Inscription - installation view

Inscription - Book of Norma's Words

Title: Inscription
Top: Installation view
Bottom: Book of Norma's Words
Date: 2001
Curated by: Elizabeth Thomas, Bill Judson
Location: Carnegie Museum of Art,
Pittsburgh, Pennsylvania

Inscription

Inscription, a multimedia installation by Diane Samuels, evolved from her encounters with two individuals, Norma Perlmutter and Otmar Gotterbarm, whose lives and memories intersected with major events in world history and touched her deeply. In 1996 Samuels began tape-recording them telling their stories and over the course of the next five years developed Inscription. Using the words of their stories, Inscription explores the private and communal and moral elements of refiguring memory through art.

Perlmutter’s story was one of emigrating from Poland to the U.S. in 1922, at the age of 5-1/2 and her subsequent life in the U.S. right to the moment of the recording.  Gotterbarm recalled a single momentous event in his life, when on March 18, 1944, at age 3-1/2, he saw an American airplane shot from the sky above his village of Unterwilzingen, Germany.

In the manner of an amanuensis, Samuels hand-transcribed the recorded stories, over 8,000 words in total.
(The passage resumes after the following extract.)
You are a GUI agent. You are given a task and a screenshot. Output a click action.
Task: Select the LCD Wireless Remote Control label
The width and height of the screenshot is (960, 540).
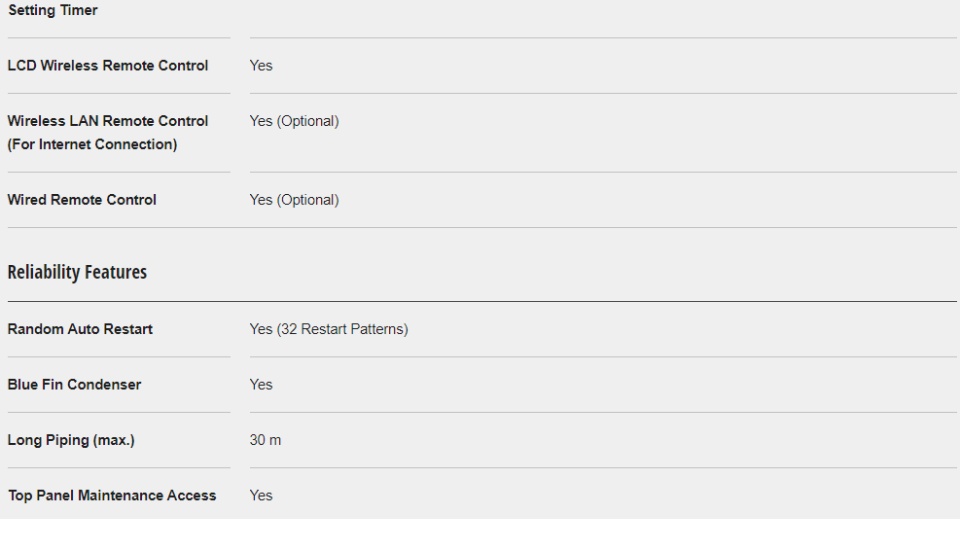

She then “wrote” the texts invisibly, by watermarking every word into paper as it was hand-made from pulp containing bits of the subjects’ clothing and correspondence. The pair of 90-page books appear to be blank books at first, but the texts reveal themselves and are readable when the pages are held open, to the light.

Despite the literal reproduction of Perlmutter’s and Gotterbarm’s narratives, the stories in Inscription cannot be read beginning-to-end. Rather, the piece is experienced as fragments of story, revealed in details like archaeological shards. Without ever being less than exhaustively faithful to the particulars of these two memories, Inscription is actually experienced as an act of memory-shaping, in which we grasp and lose and reshape the past in order to care for it.